Diperlukan model, materi, dan fasilitas pembelajaran sesuai perkembangan zaman yang semakin kompetitif guna melahirkan siswa berkualitas selain menguasai matematika, ilmu pengetahuan alam (IPA), teknologi, dan tanggap menghadapi berbagai tantangan kehidupan sehari-hari.
"Alhamdulillah, beberapa kabupaten di Riau telah mengadopsi sejumlah inovasi untuk perluasan pendidikan berkualitas di tingkat SD dan SMP, seperti digitalisasi dalam pembelajaran di sekolah maupun pengembangan profesional guru," ucap Gubernur Riau, Syamsuar, dalam diskusi "Peningkatan Sebaran Pendidikan Berkualitas: Merumuskan Konsensus Pemerintah, Sekolah, dan Guru di Provinsi Riau", Kamis (1/12).
Syamsuar mengungkapkan, pola saling berbagi ilmu antarguru juga sedang dikembangkan di Riau. Selain itu, mengembangkan kemampuan kepemimpinan kepala sekolah melalui berbagai pelatihan.
Sekolah juga mulai mengadopsi Kurikulum Merdeka yang berpusat pada siswa. Selain itu, tengah dipraktikkan mekanisme pemantauan kinerja guru dan kepala sekolah oleh otoritas pendidikan.
Diskusi ini menyoroti sejumlah isu krusial yang perlu ditindaklanjuti dengan langkah nyata. Misalnya, kurangnya jumlah dan sebaran merata guru terlatih dan penggunaan anggaran pemerintah daerah (pemda), yang lebih banyak untuk belanja pegawai.
Kepala Dinas Pendidikan (Disdik) Riau, M. Job Kurniawan, pun berkomitmen meningkatkan jumlah guru PNS di wilayahnya. Sejauh ini, Riau menjadi provinsi dengan formasi guru pegawai pemerintah dengan perjanjian kerja (P3K) kedua terbesar secara nasional.

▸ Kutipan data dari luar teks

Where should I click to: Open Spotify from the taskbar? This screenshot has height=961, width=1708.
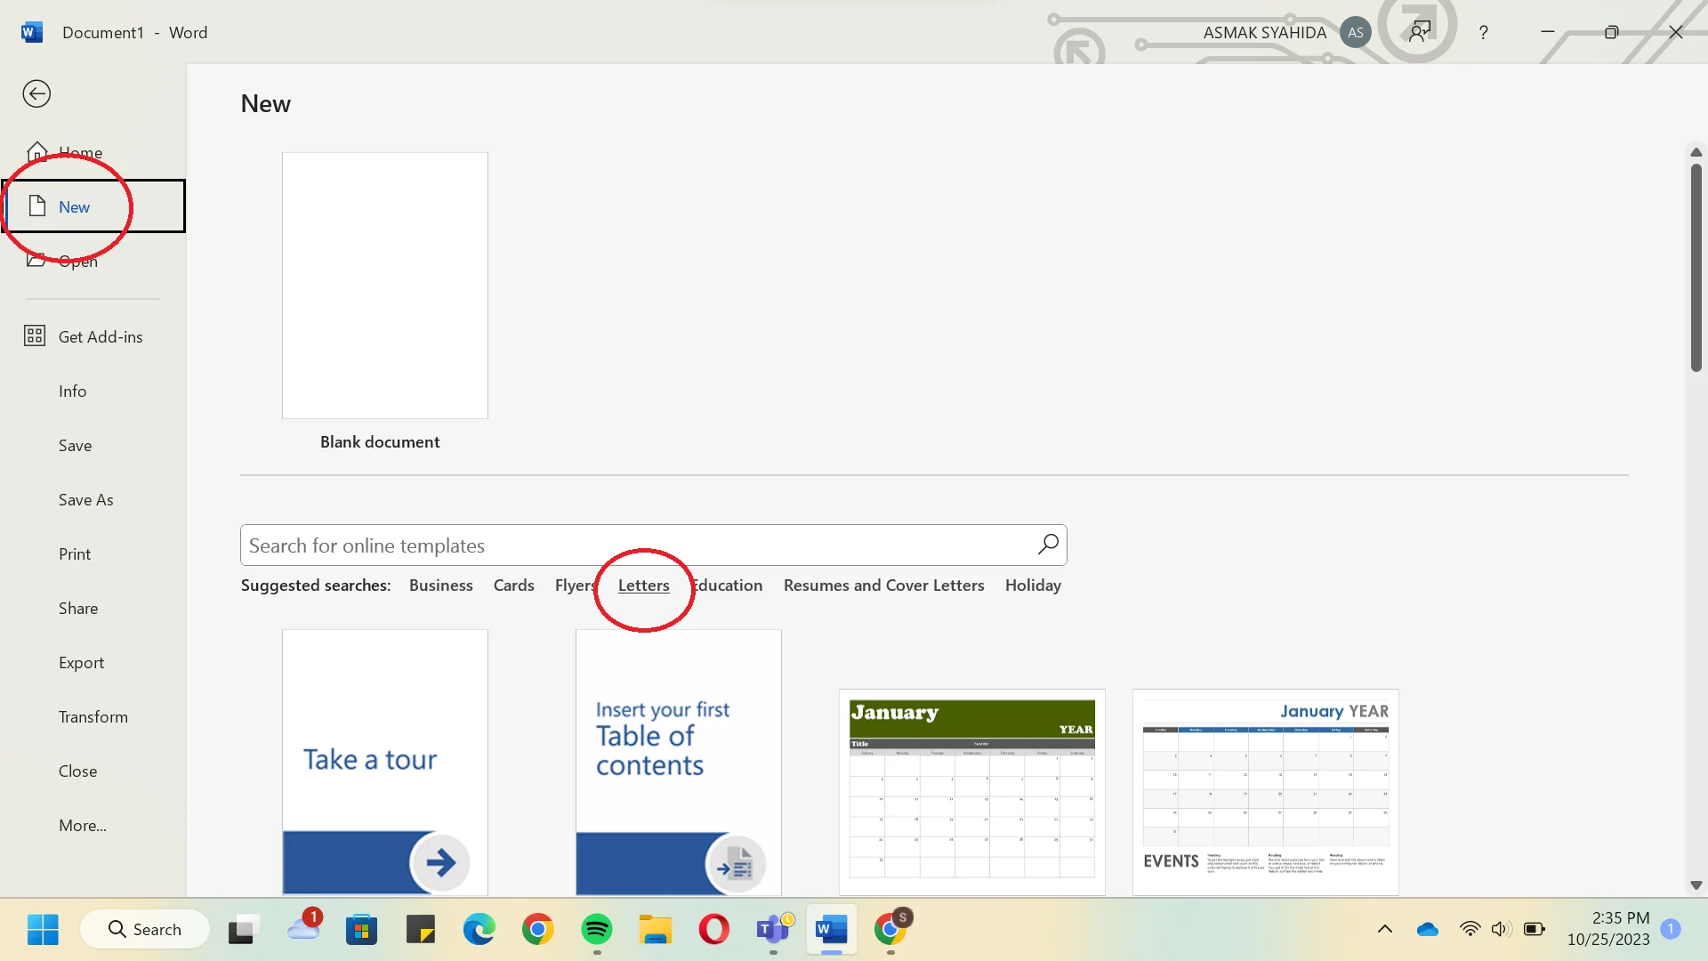click(x=597, y=930)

Namun, masih diperlukan insentif tambahan guna mendorong penyebaran guru berkualitas secara merata. "Walau formasi P3K banyak di Riau, permasalahannya masih banyak guru yang tidak mau ditempatkan di daerah terpencil," kata Direktur Utama Synergy Policies, Dinna Prapto Raharja.
Di sisi lain, para peserta diskusi menyepakati beberapa hal kunci demi meningkatkan sebaran pendidikan berkualitas. Misalnya, perlunya penyelarasan sistem pendidikan di Kementerian Pendidikan, Kebudayaan, Riset, dan Teknologi (Kemendikbud Ristek); Kementerian Agama (Kemenag); Kementerian Pendayagunaan Aparatur Negara dan Reformasi Birokrasi (Kemenpan RB); serta Kementerian Dalam Negeri (Kemendagri).
"Terkait Kementerian Agama, dibutuhkan penyelarasan pengelolaan data antara sekolah negeri dan sekolah keagamaan. Terkait Kemenpan RB, dibutuhkan kebijakan khusus terkait formasi kepala sekolah dan pengawas di daerah 3T. Terkait Kemendagri, dibutuhkan nomenklatur khusus terkait kegiatan peningkatan pendidikan berkualitas agar kepala sekolah dan dinas tidak ragu-ragu dalam memasukkan anggaran untuk pendidikan berkualitas," tutur Dinna.
Selain itu, peserta menyepakati pentingnya data rapor pendidikan menjadi acuan bersama dalam perencanaan peningkatan sebaran pendidikan berkualitas. Berikutnya, pemanfaatan sumber belajar berbasis teknologi yang open access dan perlunya kebijakan pendidikan provinsi bersinergi dengan kabupaten/kota.
Isu lain yang mendapat perhatian serius adalah angka anak putus sekolah dan anak tidak sekolah sama sekali karena jumlahnya cukup banyak. Dengan demikian, perlu ditindaklanjuti dengan langkah dan data konkret.
Masalah disabilitas juga menjadi tema menarik peserta diskusi. Surat Keputusan (SK) Bupati Siak dinilai bisa menjadi contoh baik lantaran pemda menyediakan anggaran untuk memberikan guru pendamping anak berkebutuhan khusus di tingkat kecamatan.